● Selected excerpt
## begin

The Basilica of Santa Maria at Pie' di Chienti was a former Roman Catholic monastery and church located in a rural site on the north bank of the Chienti river, just outside of the town of Montecosaro Scalo, in the province of Macerata, region of Marche, Italy. The church is also known as the Santissima Annunziata.

History
The monastery was founded in the 10th century, and remained under jurisdiction of the Abbey of Farfa until 1477. Documents cite the presence of an abbey by 936. The pope Sixtus IV transferred the property to the order of the Ospedale di Santa Maria della Pietà of Camerino.

The Romanesque stone church we see today was rebuilt in 1125 by the Lombard abbot Agenolfo or Adenolfo. An earthquake in that era caused the upper portions of the church to collapse. The church once had a lower crypt, above an elevated presbytery and three radial chapels emerging from the apse. The perimeter of the apse had an ambulatory that allowed lay visitors to walk without disturbing the cloistered monks in the central choir space. The interior has a basilica layout with a nave and two aisles. The church has undergone some refurbishments over the centuries. The interior still retains a 15th-century wooden crucifix and medieval frescoes.

## end

● Written task
Write out, word for word, the part of the basilica text from "The Romanesque stone" to "and medieval frescoes.".

● Rows
## begin

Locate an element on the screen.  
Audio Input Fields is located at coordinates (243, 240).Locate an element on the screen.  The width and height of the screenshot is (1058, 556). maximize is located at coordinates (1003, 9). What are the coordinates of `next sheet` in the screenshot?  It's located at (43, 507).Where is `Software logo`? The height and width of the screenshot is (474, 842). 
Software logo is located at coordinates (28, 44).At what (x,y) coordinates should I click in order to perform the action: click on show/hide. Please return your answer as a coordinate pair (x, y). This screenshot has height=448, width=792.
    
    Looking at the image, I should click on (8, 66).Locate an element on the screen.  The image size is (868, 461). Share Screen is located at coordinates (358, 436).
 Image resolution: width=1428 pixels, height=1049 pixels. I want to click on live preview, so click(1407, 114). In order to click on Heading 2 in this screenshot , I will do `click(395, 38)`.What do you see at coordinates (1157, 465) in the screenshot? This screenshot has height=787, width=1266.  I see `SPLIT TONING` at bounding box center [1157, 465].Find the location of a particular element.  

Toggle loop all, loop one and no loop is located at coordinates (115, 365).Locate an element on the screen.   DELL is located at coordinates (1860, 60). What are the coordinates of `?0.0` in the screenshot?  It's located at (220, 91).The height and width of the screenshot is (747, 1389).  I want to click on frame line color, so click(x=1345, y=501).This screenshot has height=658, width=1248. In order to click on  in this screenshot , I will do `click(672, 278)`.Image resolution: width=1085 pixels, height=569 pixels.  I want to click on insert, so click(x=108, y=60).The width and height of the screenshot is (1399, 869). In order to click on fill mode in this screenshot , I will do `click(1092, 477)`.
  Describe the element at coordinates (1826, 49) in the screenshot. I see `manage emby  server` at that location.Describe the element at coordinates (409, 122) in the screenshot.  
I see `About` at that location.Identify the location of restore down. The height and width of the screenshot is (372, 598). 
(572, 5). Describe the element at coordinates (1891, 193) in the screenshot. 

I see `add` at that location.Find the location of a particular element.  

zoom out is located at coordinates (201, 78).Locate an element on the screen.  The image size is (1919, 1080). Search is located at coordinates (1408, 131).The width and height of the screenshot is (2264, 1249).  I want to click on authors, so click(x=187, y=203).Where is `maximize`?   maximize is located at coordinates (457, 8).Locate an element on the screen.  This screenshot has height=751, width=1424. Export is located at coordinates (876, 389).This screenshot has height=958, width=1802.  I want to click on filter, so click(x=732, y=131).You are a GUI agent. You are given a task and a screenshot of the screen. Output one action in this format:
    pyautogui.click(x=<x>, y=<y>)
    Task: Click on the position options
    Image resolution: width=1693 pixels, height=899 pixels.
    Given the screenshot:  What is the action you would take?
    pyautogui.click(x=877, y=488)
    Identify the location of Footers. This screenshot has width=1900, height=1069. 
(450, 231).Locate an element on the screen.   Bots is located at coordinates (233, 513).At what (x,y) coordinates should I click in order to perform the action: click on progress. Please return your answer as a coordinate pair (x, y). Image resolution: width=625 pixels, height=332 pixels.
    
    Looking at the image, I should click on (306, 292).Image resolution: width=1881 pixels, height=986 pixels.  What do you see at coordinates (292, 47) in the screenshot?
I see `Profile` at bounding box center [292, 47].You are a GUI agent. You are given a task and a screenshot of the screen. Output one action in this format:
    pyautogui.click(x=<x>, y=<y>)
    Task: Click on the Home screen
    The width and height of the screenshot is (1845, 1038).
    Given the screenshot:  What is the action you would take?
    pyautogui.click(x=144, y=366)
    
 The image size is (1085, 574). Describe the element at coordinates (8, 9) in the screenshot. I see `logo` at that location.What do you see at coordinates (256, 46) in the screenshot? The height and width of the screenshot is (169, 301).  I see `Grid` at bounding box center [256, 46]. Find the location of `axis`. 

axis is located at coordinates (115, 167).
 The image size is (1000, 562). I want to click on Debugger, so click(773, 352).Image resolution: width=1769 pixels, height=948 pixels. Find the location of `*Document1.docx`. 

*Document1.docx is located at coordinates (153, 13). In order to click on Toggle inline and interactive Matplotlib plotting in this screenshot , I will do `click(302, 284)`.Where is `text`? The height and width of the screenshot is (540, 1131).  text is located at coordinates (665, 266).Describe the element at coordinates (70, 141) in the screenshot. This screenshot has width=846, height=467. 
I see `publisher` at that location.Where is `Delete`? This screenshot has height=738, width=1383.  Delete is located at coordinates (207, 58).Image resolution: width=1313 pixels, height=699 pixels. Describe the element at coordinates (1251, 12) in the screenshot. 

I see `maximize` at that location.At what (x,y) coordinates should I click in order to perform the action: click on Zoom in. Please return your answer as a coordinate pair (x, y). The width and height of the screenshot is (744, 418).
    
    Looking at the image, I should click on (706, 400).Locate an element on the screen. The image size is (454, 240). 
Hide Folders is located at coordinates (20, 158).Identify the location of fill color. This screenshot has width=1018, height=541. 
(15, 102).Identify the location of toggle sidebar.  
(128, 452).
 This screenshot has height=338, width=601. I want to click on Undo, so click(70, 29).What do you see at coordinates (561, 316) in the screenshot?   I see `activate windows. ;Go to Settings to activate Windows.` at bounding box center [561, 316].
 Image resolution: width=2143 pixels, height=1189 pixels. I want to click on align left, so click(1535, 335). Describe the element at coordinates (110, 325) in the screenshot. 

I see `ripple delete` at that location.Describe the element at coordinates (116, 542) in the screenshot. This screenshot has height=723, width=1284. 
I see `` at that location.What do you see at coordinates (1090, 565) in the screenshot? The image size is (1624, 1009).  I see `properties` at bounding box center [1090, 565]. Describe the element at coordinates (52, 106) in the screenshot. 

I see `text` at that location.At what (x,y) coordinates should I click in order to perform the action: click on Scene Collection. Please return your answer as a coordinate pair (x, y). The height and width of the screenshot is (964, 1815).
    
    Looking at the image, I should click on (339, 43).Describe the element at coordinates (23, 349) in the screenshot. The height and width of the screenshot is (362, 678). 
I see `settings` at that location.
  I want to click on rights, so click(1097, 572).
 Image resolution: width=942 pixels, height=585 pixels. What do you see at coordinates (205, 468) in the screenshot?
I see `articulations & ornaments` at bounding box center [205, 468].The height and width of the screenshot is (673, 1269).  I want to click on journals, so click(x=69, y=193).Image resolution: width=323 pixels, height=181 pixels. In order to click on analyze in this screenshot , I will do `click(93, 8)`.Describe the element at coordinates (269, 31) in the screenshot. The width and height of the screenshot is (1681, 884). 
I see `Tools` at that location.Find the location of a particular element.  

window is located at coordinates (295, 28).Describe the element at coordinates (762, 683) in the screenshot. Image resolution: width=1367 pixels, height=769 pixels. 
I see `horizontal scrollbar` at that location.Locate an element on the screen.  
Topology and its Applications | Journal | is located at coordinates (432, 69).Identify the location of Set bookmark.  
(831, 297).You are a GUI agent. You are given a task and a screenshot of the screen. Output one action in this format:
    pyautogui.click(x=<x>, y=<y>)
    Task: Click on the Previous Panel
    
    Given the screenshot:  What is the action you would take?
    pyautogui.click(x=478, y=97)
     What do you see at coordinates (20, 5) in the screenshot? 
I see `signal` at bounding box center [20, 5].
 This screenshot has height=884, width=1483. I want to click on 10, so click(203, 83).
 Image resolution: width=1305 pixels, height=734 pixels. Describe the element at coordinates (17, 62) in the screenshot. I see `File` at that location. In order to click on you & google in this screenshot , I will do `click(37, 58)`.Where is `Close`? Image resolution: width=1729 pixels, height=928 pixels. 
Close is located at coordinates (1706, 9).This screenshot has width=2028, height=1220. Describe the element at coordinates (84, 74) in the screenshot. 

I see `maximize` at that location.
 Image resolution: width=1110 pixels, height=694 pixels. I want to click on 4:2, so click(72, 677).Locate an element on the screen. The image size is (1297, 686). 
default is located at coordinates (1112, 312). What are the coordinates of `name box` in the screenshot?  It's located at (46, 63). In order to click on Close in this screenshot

## end

● Task solution
The Romanesque stone church we see today was rebuilt in 1125 by the Lombard abbot Agenolfo or Adenolfo. An earthquake in that era caused the upper portions of the church to collapse. The church once had a lower crypt, above an elevated presbytery and three radial chapels emerging from the apse. The perimeter of the apse had an ambulatory that allowed lay visitors to walk without disturbing the cloistered monks in the central choir space. The interior has a basilica layout with a nave and two aisles. The church has undergone some refurbishments over the centuries. The interior still retains a 15th-century wooden crucifix and medieval frescoes.